→ **Your goal**:
Given the records below, the lines starting at the line with "Task: Click the double-cog" and ending at the line with "Given: Enable Save Position" should be output exactly, both end lines kept and pictures left out.

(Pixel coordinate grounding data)
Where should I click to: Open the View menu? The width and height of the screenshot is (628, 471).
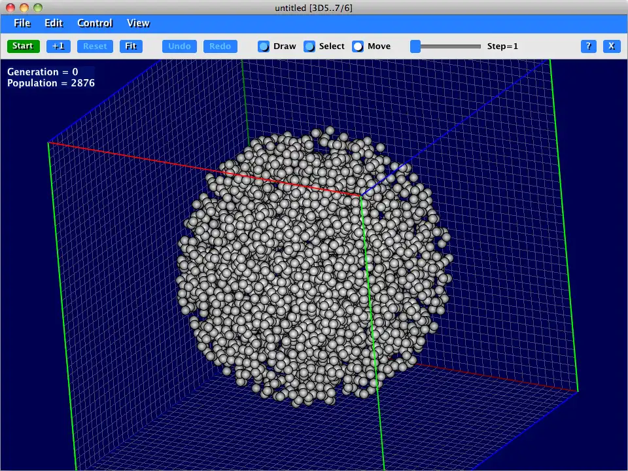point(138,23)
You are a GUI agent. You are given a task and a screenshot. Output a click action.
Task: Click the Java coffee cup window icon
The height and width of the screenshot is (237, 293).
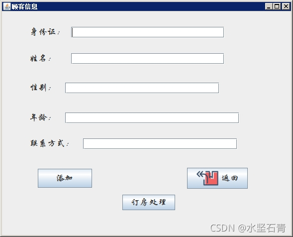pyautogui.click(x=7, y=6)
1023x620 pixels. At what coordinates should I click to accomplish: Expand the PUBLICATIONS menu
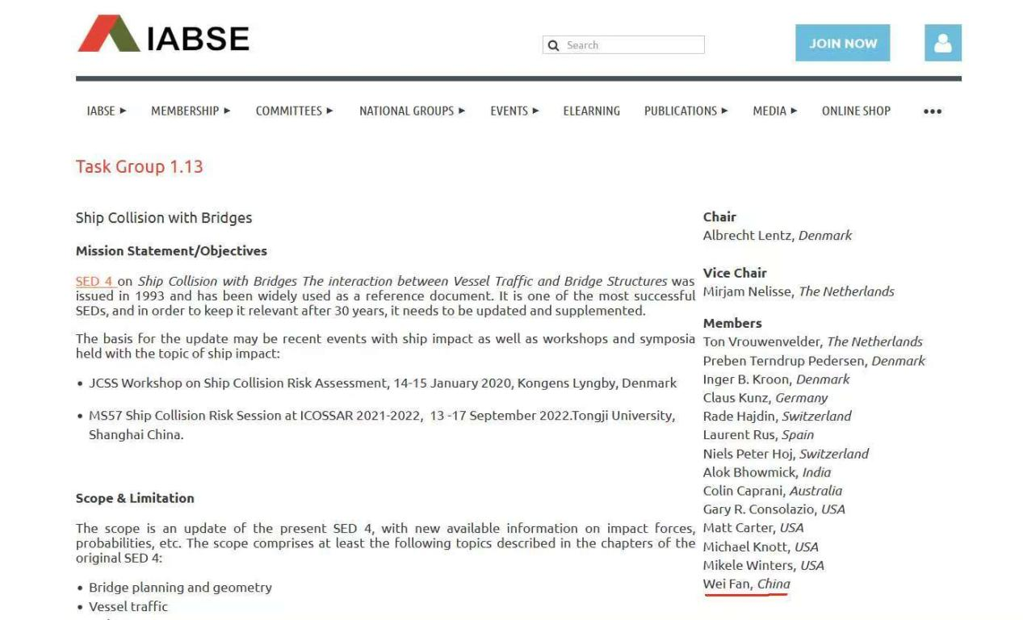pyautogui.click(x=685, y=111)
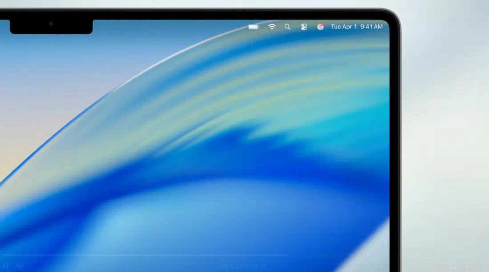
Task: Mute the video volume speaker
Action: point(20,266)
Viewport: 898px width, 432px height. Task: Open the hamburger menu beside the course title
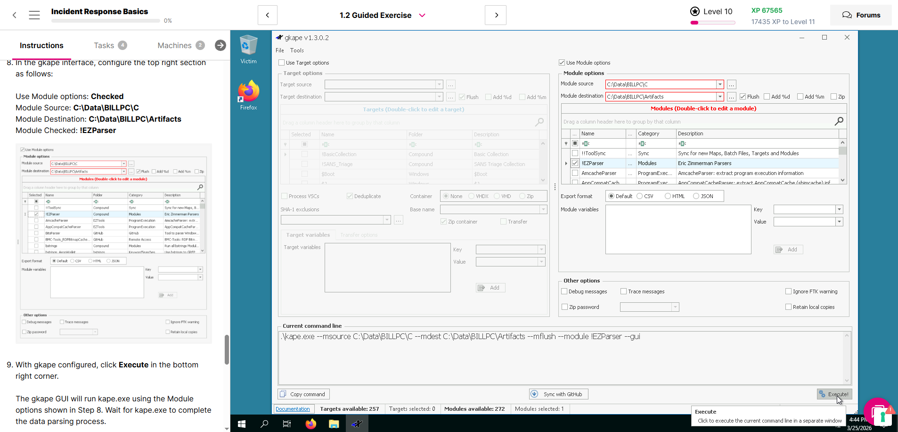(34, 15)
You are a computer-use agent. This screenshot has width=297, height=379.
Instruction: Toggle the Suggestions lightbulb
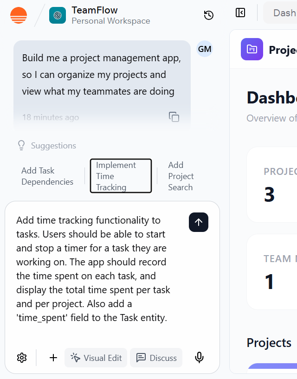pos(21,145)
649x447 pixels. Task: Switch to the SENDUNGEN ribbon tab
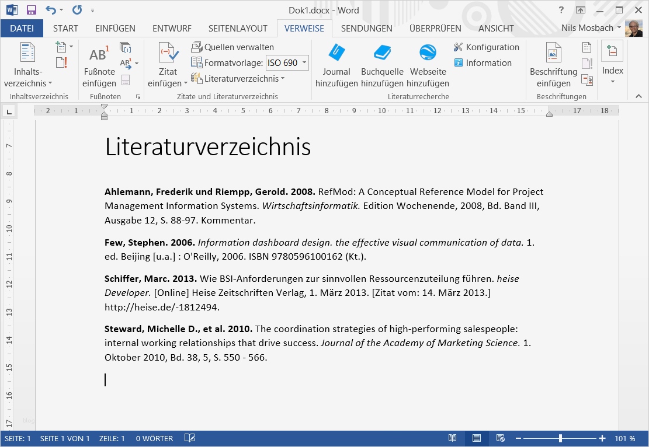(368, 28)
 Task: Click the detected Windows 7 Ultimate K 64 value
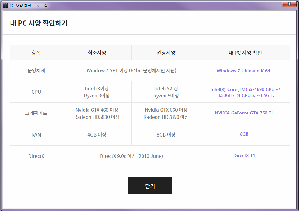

...

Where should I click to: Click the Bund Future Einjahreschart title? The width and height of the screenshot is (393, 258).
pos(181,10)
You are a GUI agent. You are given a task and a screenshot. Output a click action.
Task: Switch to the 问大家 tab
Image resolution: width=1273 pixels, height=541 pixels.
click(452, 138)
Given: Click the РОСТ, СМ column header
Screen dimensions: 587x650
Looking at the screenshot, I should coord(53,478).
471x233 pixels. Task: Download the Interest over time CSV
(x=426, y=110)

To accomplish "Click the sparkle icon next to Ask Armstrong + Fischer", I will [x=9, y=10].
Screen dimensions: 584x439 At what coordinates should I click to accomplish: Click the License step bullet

--

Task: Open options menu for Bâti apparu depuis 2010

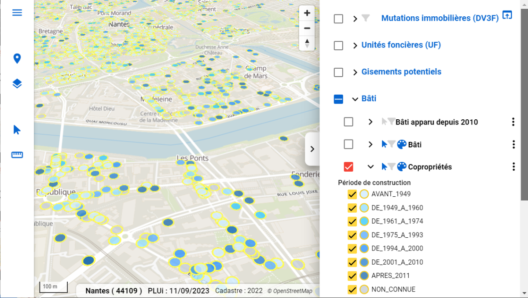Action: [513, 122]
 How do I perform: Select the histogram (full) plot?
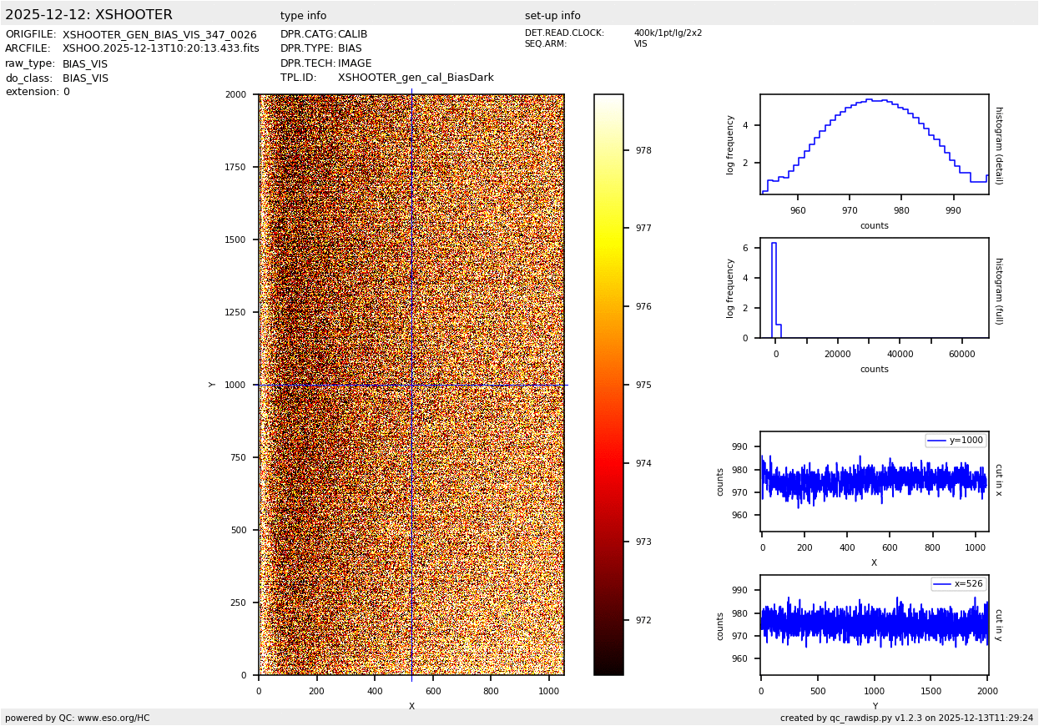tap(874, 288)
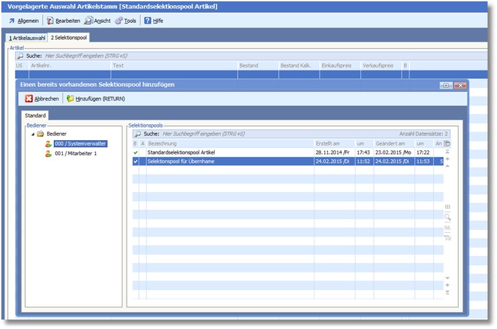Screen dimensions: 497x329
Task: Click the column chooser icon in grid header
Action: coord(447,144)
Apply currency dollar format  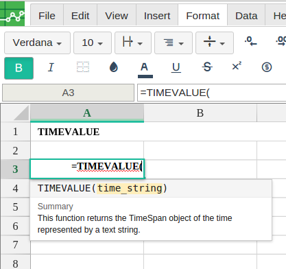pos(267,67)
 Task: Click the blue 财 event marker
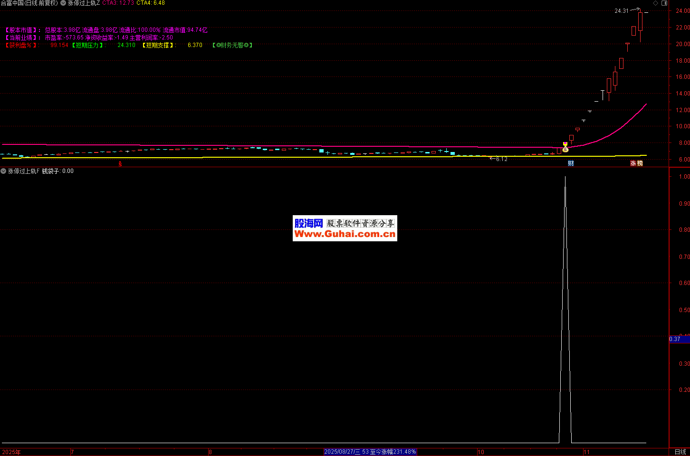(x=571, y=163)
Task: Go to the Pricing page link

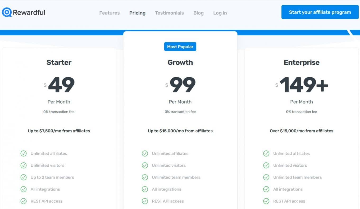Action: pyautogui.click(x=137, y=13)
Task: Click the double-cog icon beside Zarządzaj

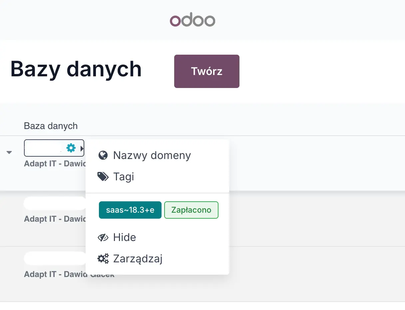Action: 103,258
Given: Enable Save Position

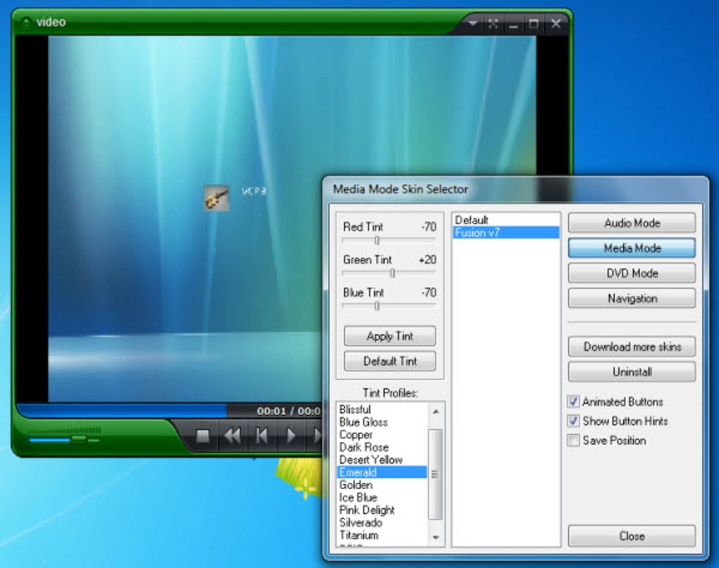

→ **Final answer**:
Task: Click the double-cog icon beside Zarządzaj

Action: 103,258
Given: Enable Save Position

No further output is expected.